With the Banks and finance houses already fearing the possibility of massive losses due to a sovereign default on Greek debt, possibly to be followed by Ireland, and Portugal, and then possibly Spain and Italy, even these massive amounts would be dwarfed if they faced large scale defaults on private credit tied up in property. That is why they are trying to talk up the market in the face of such an inevitable collapse.
But, to come back to Robert Peston's interview with the Bank of England, the implication is that were the new Financial Policy Committee to identify that lax monetary policy was leading to other signs of a bubble economy, such as we have seen in the past, then, it would intervene to prevent it. What sort of thing might that entail? Well another possible sign of a bubble economy caused by too lax monetary policy might be in addition to astronomical house prices, that inflation was above the Bank's Target Rate of 2%.Of course, temporary rises above that limit would not be significant, just as it would be expected that temporary dips beneath it would be discounted. If, however, the rate was say double the target rate, or if the rate was persistently above the target rate for say three years, then this would probably have to be taken as an indication that lax monetary policy had resulted in at least one bubble blowing up in the economy.
Yet, hold on! The CPI measure of inflation at 4.5% IS more than twice the target rate of 2%, and has been so for many months. The RPI measure at 5.2% is more than two and a half tiems the target rate, and has been so for many months. Both are likely to rise further as a lower pound means that the cost of imported manufactured goods from China, as well as imported fuel, food and other goods will rise sharply. The announced rise of 19% in the price of Gas, and 10% in the price of electricity to come in August is an indication of that. And, in fact, the rate of inflation has been above the target rate for almost every month for the last three years!!!

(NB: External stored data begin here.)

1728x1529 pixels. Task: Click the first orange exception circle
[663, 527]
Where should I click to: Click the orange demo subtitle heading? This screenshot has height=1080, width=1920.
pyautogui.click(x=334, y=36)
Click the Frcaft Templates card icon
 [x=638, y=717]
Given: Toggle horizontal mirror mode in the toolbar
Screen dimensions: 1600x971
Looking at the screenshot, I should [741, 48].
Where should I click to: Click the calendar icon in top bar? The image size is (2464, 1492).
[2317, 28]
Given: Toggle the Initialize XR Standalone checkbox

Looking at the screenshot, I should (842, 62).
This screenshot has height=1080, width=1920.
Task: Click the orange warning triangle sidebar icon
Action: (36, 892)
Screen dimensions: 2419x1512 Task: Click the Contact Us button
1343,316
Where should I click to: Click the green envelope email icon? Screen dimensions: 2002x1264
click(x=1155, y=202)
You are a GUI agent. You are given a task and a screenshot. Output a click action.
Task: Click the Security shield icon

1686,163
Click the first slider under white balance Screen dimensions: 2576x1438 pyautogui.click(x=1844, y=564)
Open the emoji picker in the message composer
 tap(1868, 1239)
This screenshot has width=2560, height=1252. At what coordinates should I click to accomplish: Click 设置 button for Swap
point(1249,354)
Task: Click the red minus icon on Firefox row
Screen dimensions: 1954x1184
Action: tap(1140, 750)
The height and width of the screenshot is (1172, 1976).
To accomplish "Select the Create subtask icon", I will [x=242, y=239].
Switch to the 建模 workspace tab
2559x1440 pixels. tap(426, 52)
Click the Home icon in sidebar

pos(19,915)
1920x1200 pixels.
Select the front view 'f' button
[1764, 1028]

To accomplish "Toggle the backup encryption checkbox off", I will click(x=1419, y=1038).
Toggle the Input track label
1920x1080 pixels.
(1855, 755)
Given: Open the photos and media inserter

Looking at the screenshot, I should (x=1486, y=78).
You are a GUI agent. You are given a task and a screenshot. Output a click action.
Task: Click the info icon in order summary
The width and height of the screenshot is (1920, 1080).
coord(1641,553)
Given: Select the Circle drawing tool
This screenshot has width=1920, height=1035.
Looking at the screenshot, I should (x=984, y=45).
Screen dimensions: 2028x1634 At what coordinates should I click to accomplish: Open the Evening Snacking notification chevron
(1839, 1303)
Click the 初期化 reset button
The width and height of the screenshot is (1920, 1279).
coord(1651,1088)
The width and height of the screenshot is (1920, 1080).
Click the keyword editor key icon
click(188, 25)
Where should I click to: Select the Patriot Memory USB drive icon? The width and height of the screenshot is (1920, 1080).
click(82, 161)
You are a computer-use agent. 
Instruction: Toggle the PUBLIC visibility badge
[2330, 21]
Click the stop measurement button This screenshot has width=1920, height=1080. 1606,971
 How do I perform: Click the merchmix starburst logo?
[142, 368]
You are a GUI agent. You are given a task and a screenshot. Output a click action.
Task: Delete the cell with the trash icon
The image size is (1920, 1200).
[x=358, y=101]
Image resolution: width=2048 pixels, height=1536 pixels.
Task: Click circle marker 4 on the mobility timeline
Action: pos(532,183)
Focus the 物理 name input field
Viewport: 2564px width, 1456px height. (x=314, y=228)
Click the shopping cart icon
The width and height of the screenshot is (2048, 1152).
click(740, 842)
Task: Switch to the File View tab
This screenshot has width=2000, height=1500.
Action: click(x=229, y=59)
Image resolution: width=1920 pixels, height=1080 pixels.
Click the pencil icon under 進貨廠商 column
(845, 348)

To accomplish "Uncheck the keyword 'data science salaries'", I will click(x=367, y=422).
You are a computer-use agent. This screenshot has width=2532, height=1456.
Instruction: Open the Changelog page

So, I'm sorry Mr. Peston, and Mr. Tucker, but your assurances that the Bank of England are not going to allow another bubble to blow up are simply lacking in any credibility. The truth is that you are having to keep your head in the sand and ignore the current property, and other bubbles, because you think they are the price of the rest of the economy not collapsing itself. Its the economic policy of Mr. Micawber, of failing to address the reality of the current situation in “the hope that something will turn up”. Unfortunately, history, and not just the experience of old Wilkins, shows that not only will reality express itself, but when it does, the consequences for house prices, and every other bubble will be more pronounced than had they been tackled in the first place.